6 • Le mensonge de la route pour tous les Réunionnais

Ce projet ne sert pas l’intérêt collectif. Il y a vingt ans, au début des années 90, le transport collectif à La Réunion représentait encore près de 30 % (bus et notamment le taxi), aujourd’hui, il ne représente plus que 6 %. Un Réunionnais sur trois en âge de conduire, n’a pas d’automobile. Le prix du permis, de l’achat, de l’assurance, de l’entretien, etc. constituent un obstacle infranchissable. Ce qui signifie donc que l’Etat et la Région veulent investir une somme pharamineuse dans le plus gros projet jamais réalisé à La Réunion mais un projet qui ne concerne pas la fraction de la population la plus précaire. La Région argue du projet Trans Eco Express pour justifier un soit disant intérêt collectif de la NRL. Or, la TEE est un « projet croupion » qui sert uniquement d’alibi : avec les nouveaux Accords, c’est à peine 14 % des financements qui sont dévolus à quelques travaux d’aménagements routiers pour des bus. La NRL est bien un ouvrage dédié au tout automobile.
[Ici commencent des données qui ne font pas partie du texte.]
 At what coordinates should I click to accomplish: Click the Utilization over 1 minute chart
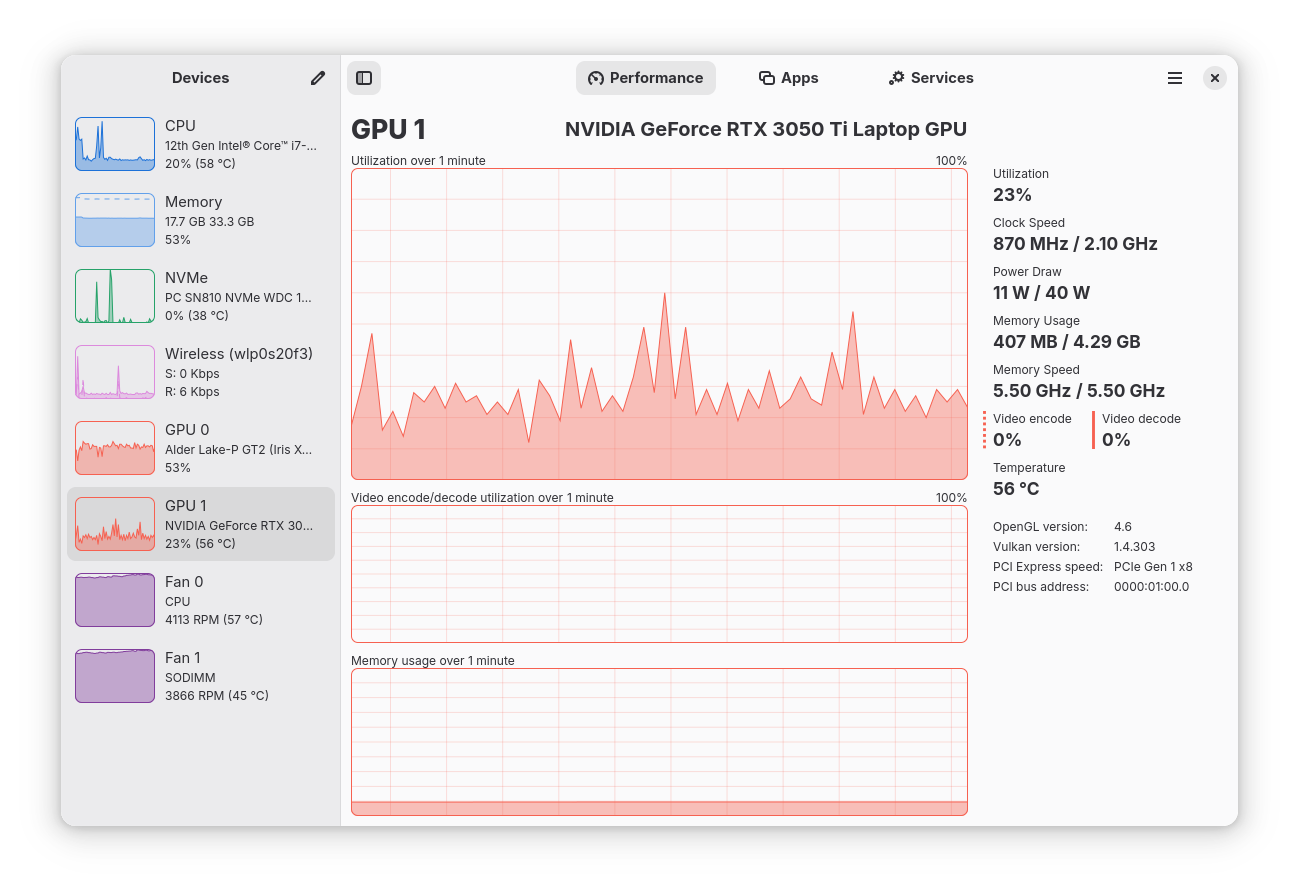[x=658, y=323]
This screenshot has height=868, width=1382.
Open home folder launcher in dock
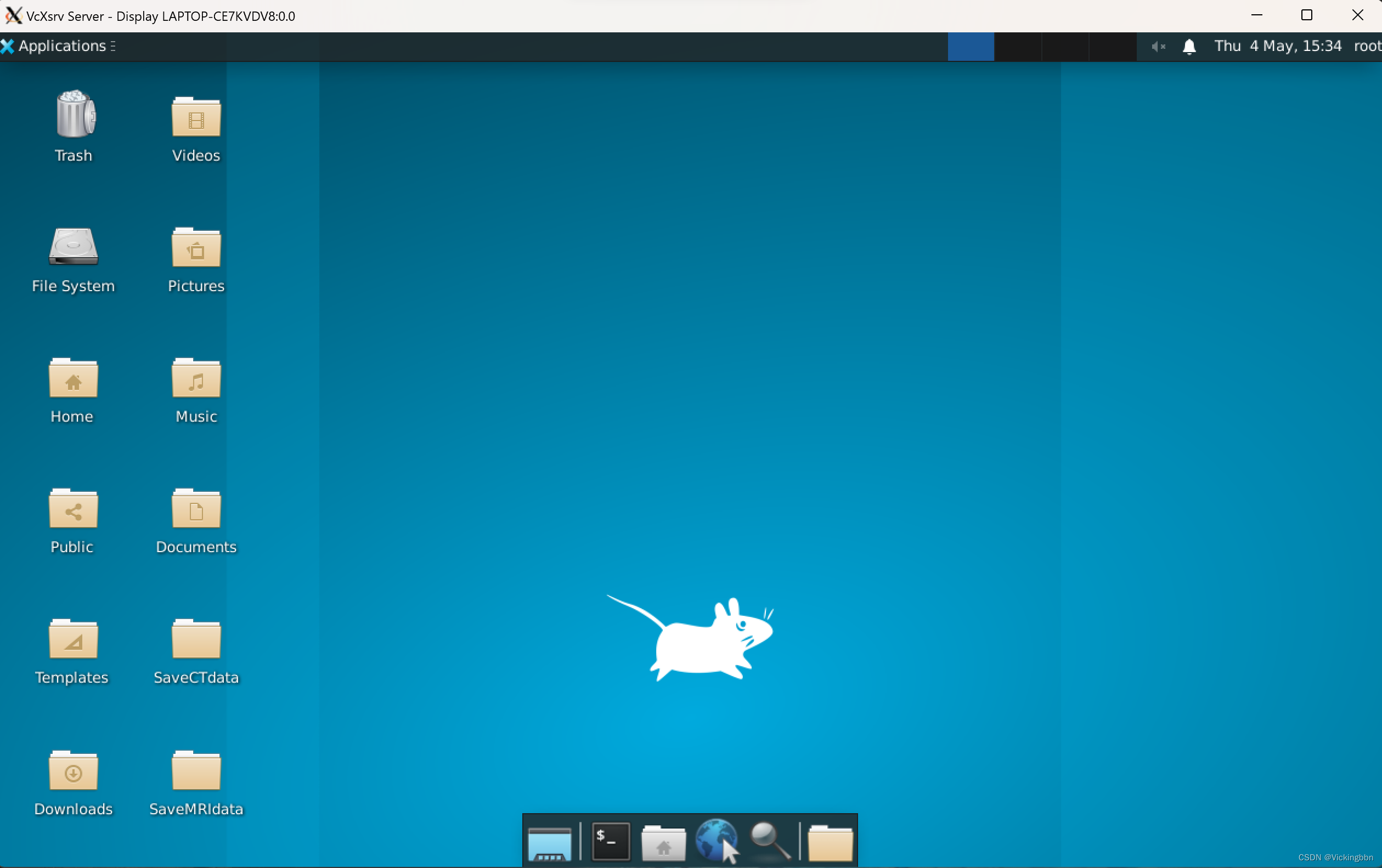coord(663,842)
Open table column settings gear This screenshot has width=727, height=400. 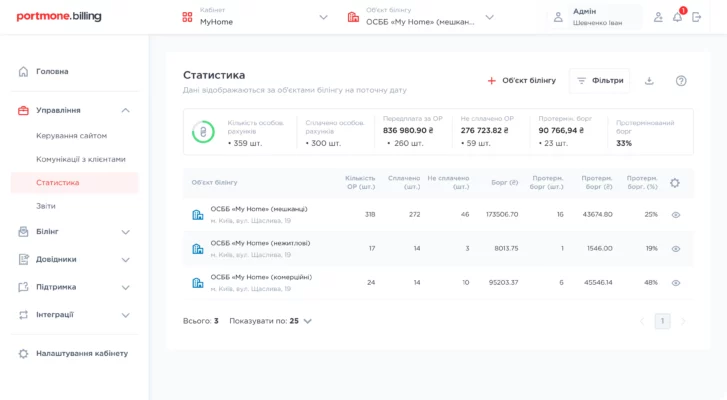tap(675, 183)
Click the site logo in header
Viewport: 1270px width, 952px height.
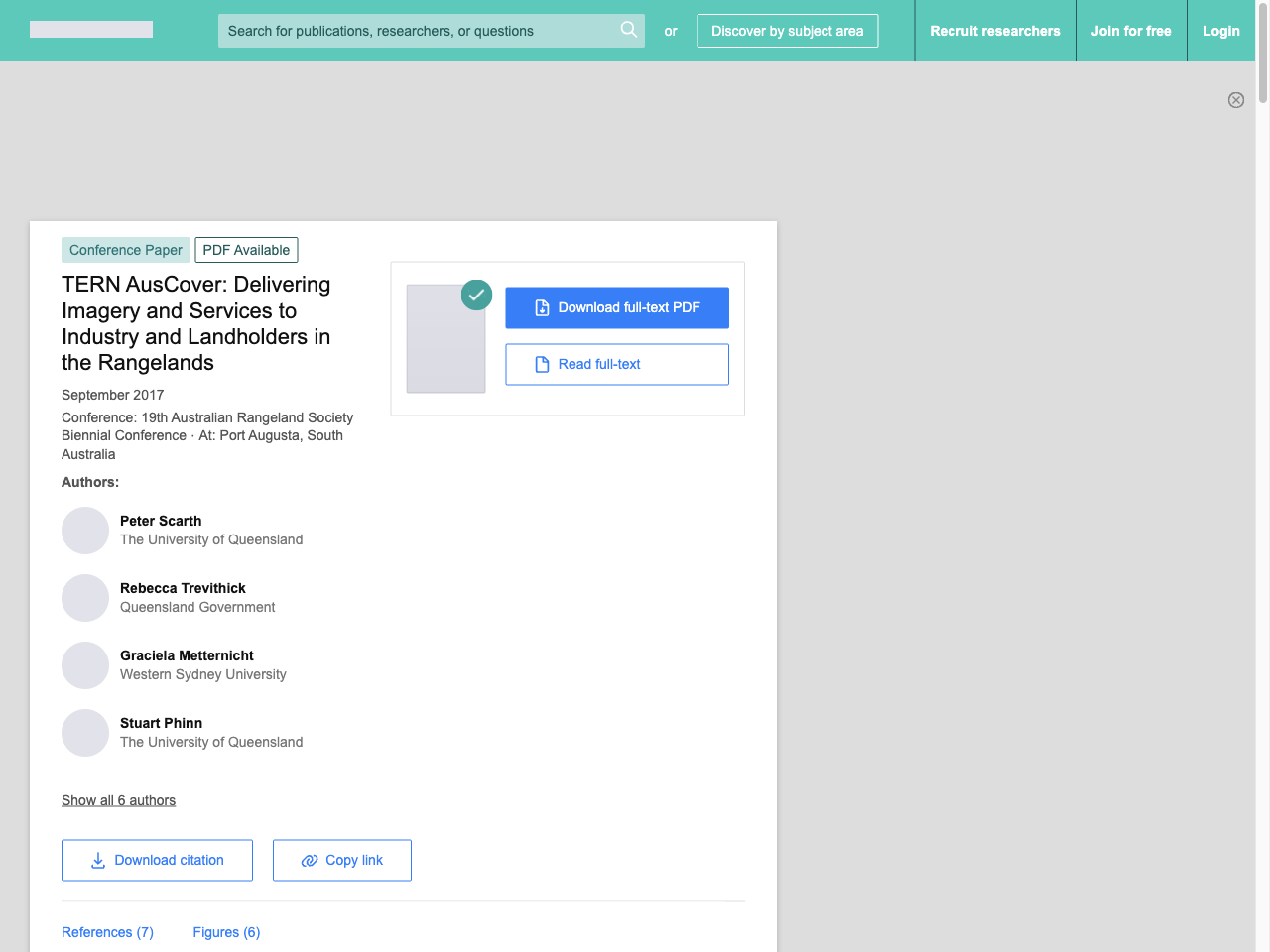(91, 30)
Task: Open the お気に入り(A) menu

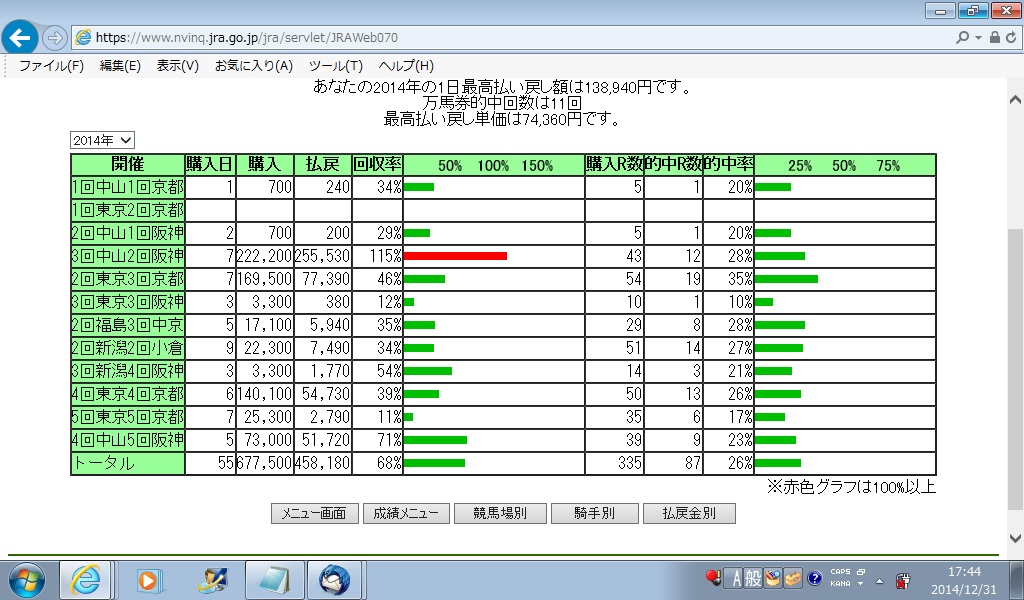Action: coord(253,66)
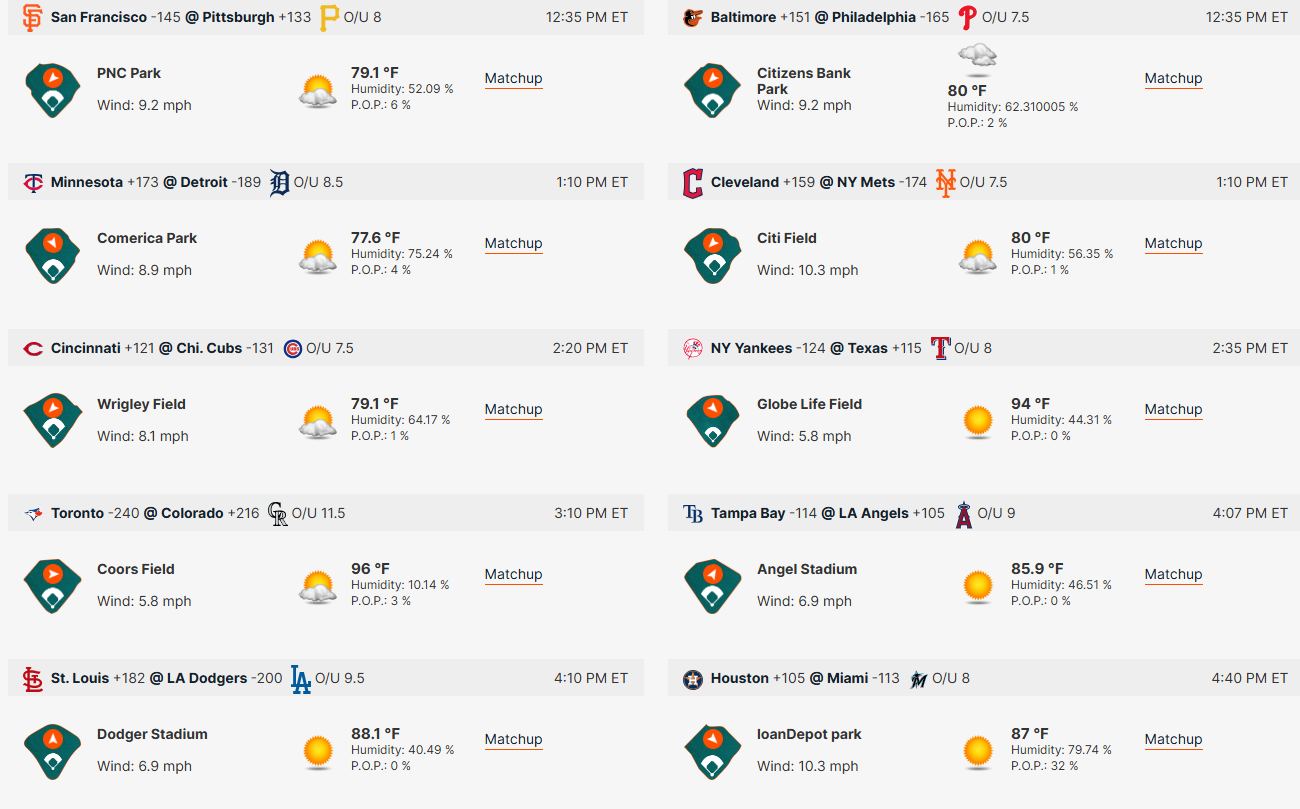Click the sunny weather icon for Dodger Stadium
The width and height of the screenshot is (1300, 809).
click(318, 750)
7 • Le mensonge de la solution aux embouteillages

Début 2009, 48 000 véhicules empruntaient chaque jour l’actuelle route du Littoral. Avec l’entrée en service de la route des Tamarins et l’appel d’air créé par cette infrastructure, ce sont aujourd’hui 55 000 véhicules qui empruntent désormais chaque jour la route du littoral, soit en moyenne + 7000 véhicules/jour. La polémique récente entre la Région et le Maire de Saint-Denis vient de le rappeler, le projet NRL ne traite pas la question pourtant essentielle de l’entrée de Saint-Denis, pas plus qu’il ne traite le problème du pont de la Rivière des Galets. Didier Robert se comporte comme un plombier amateur qui pense qu’il suffit d’ouvrir les robinets pour déboucher la canalisation.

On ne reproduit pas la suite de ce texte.